This document covers potential issues with running Photoshop droplets on Windows.
See Keep Photoshop up to date for instructions for keeping your software current.
Droplets have to be at the same User Account Control level as Photoshop to work. If Photoshop is elevated to Run as Administrator, elevate the Droplet as well. To elevate a droplet, right-click the file and select Properties. Enable the Run as Administrator option in the Compatibility tab within Properties on that Droplet folder.
If you have administrative access, right-click the droplet and choose run as administrator. Then restart Photoshop.
The alternate way requires you to turn off User Access Control (UAC) which is found in Control Panel/User Accounts. If you are a non-Administrator user, restart the OS. Use an administrator account and run the droplet once and then log back in as a standard user (droplets now function regardless of access level).
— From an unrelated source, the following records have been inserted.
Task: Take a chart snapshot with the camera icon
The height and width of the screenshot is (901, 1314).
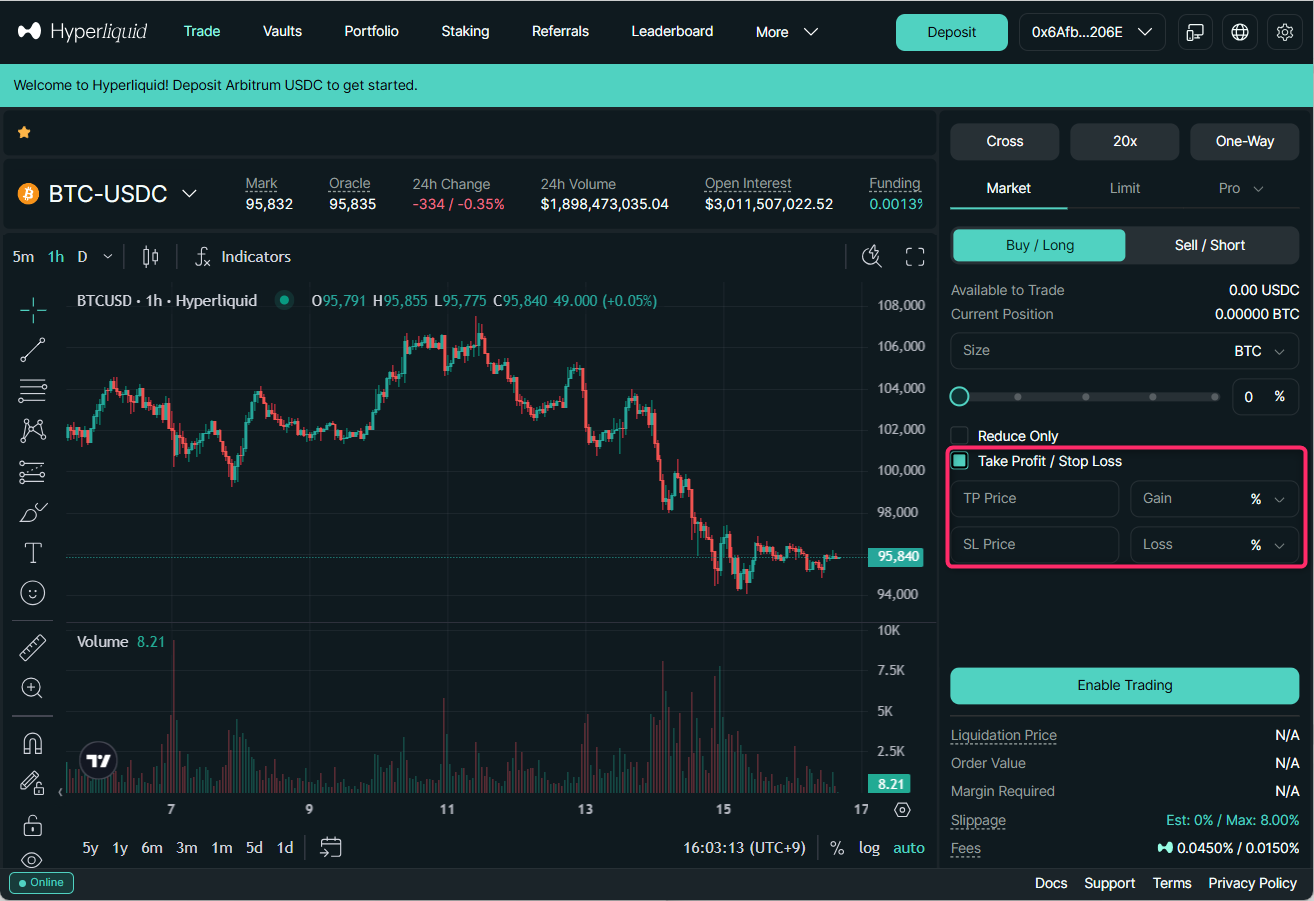Action: pos(871,256)
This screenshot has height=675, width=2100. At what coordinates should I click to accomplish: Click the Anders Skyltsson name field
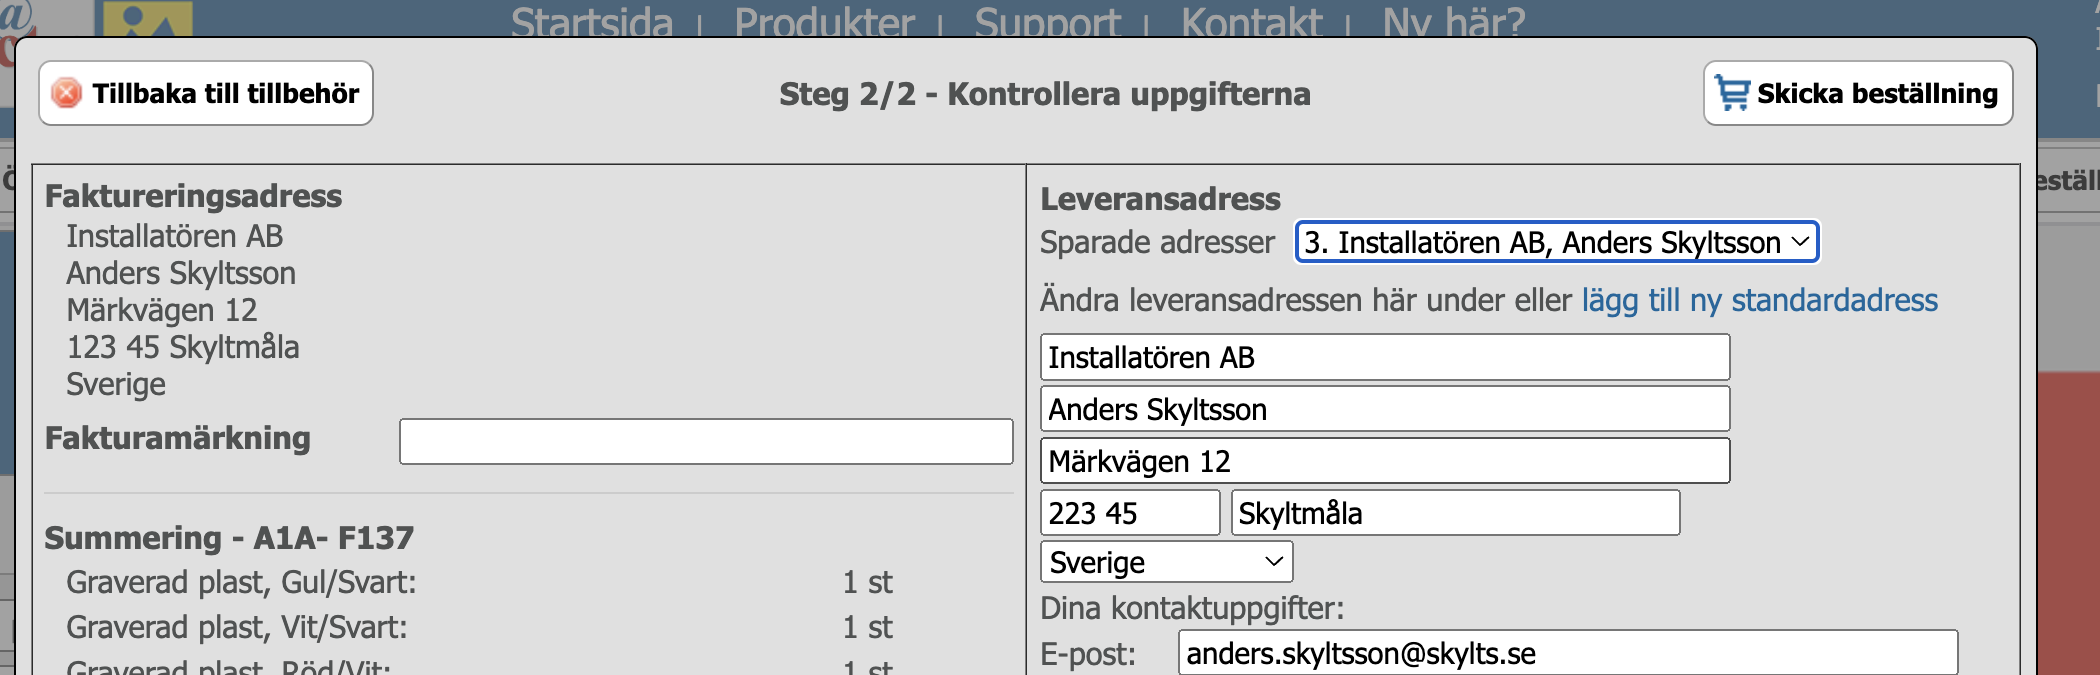click(x=1384, y=409)
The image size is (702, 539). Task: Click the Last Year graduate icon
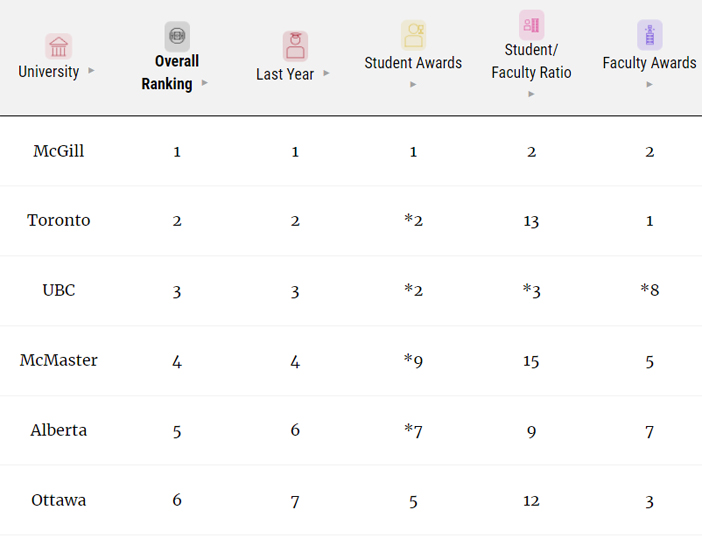point(295,46)

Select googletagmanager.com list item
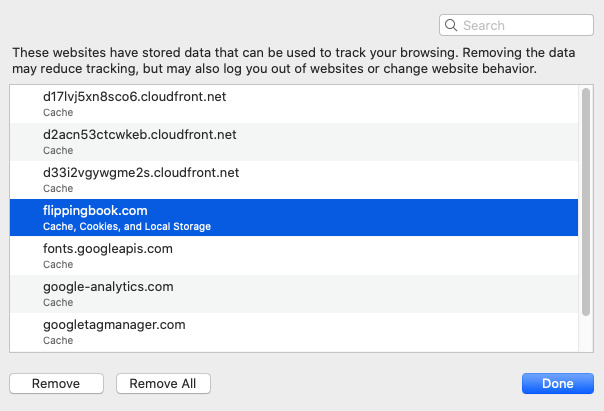294,332
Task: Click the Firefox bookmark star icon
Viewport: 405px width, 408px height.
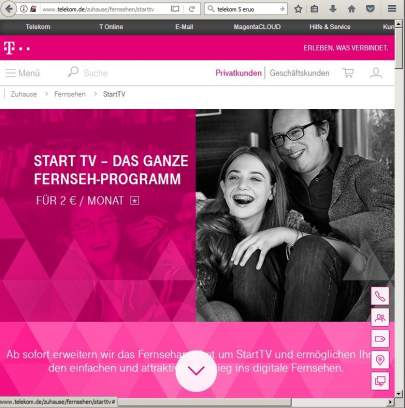Action: (x=298, y=9)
After you have successfully run droplets once, you can turn UAC back on and droplets will function correctly.
If your registry or Photoshop installation is damaged, a reinstall can correct these problems. Details on uninstalling can be found in the following article: Uninstall or remove Creative Cloud apps
Droplets (and other things) that communicate with Photoshop lose the connection if the last thing you did was uninstall. For example, if you started with Photoshop CC 2015, then installed CC 2017, and uninstalled CC 2015, the droplet connection is lost for Photoshop CC 2017. This issue revolves around the Windows installers.
If you want to remove CC 2015 and only keep CC 2017, to keep droplets running, uninstall CC 2015, then reinstall CC 2017. You can keep both versions on your computer if you want. The key is having the last thing occurring be an installation, not an uninstallation.